Here's a simple example of a checkpointing program being run with a slurm job script that will automatically generate a restart script for when you need to restart from your checkpoint when your wall time has expired on your job. The program is a simple python program that increments a variable and stores a checkpoint of the current value in a json file.
#!/bin/python
import time
import os
import json
import argparse
count = {}
checkpoint_file = "checkpoint.json"
def counting_sheep(c):
while True:
print("%i sheep" % c['sheep'])
time.sleep(5)
c['sheep'] += 1
with open(checkpoint_file,'w') as f:
json.dump(c, f)
if c['sheep'] == 500:
break
print("Wake up!")
#----- execution code goes after here -----------
parser = argparse.ArgumentParser()
parser.add_argument('-c','--checkpoint', type=str, help="Path to my checkpoint file to restart")

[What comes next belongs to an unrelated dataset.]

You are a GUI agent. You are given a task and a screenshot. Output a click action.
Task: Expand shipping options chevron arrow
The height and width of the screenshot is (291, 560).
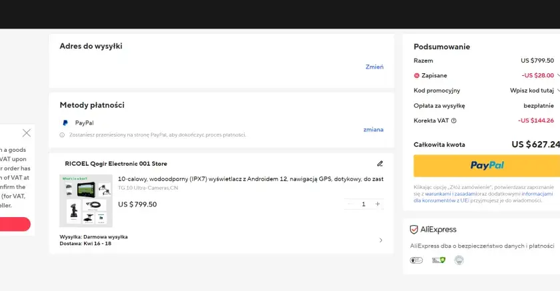tap(381, 240)
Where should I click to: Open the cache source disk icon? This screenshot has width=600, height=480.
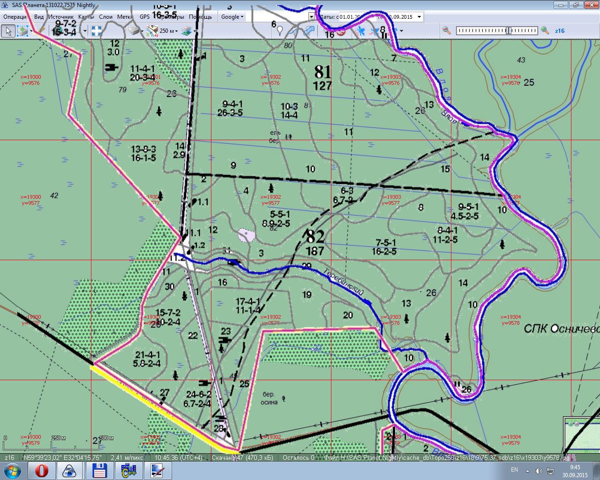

args = parser.parse_args()
my_checkpoint_file = args.checkpoint
if not my_checkpoint_file is None:
with open(my_checkpoint_file, 'r') as f:
count = json.load(f)
else:
count = {'sheep': 0}
counting_sheep(count)
The program is run just an execution on the command line like this:
python counting_sheep.py
If the program is terminated, it can be restarted by giving it the checkpoint json file as an argument so it continues where it left off.
python counting_sheep.py -c checkpoint.json
The slurm script that autogenerates the restart script looks like this:
#!/bin/bash
#SBATCH --job-name=counting_sheep
#SBATCH --error=logs/slurm-%j.err # Error File
#SBATCH --output=logs/slurm-%j.out # Output File
#SBATCH --requeue
#SBATCH --open-mode=append
#SBATCH --partition=testing
#SBATCH --time=0-00:05:00 ### Wall clock time limit in Days-HH:MM:SS
CHECKPOINT_FILE="checkpoint.json"
CHECKPOINT_COMMAND="python counting_sheep.py -c $CHECKPOINT_FILE"
RESUBMIT_SCRIPT="resubmit_${SLURM_JOBID}_$SLURM_JOB_NAME.sh"
echo "This job id ${SLURM_JOBID}"
echo "Creating resubmit script"
echo "#!/bin/bash" > $RESUBMIT_SCRIPT
echo "#SBATCH --job-name=counting_sheep" >> $RESUBMIT_SCRIPT
echo "#SBATCH --error=logs/slurm-%j.err # Error File" >> $RESUBMIT_SCRIPT
echo "#SBATCH --output=logs/slurm-%j.out # Output File" >> $RESUBMIT_SCRIPT
echo "#SBATCH --requeue" >> $RESUBMIT_SCRIPT
echo "#SBATCH --open-mode=append" >> $RESUBMIT_SCRIPT
echo "#SBATCH --partition=testing" >> $RESUBMIT_SCRIPT
echo "#SBATCH --ntasks=1" >> $RESUBMIT_SCRIPT
echo "#SBATCH --dependency=afterany:${SLURM_JOBID}" >> $RESUBMIT_SCRIPT
echo "#SBATCH --time=0-00:05:00 ### Wall clock time limit in Days-HH:MM:SS" >> $RESUBMIT_SCRIPT
echo "" >> $RESUBMIT_SCRIPT
echo "$CHECKPOINT_COMMAND" >> $RESUBMIT_SCRIPT
echo "submitting restart script: $RESUBMIT_SCRIPT"
# Restart submitted here
sbatch $RESUBMIT_SCRIPT
# Run my initial script here.
python counting_sheep.py
As you can see, the regenerate script essentially copies most of the slurm commands into a new script with the addition of a flag called '-- dependency'. What this does is copy the current job id into it so that the restart script knows to wait until this current script has stopped before starting. For ease of testing the wall time (--time flag) on this job and the restart job has been set to 5 minutes. The restart command also provides the checkpoint file to the program. Submitting the script automatically submits the restart script and instructs it to wait until the first job has finished. You can see it waiting being dependent on the first job finishing.
[abc123@login01 checkpoint]$ sbatch test.sh
Submitted batch job 12514
[abc123@login01 checkpoint]$ squeue -u abc123
JOBID PARTITION NAME USER ST TIME NODES NODELIST(REASON)
12515 testing counting jjh526 PD 0:00 1 (Dependency)
12514 testing counting jjh526 R 0:07 1 compute032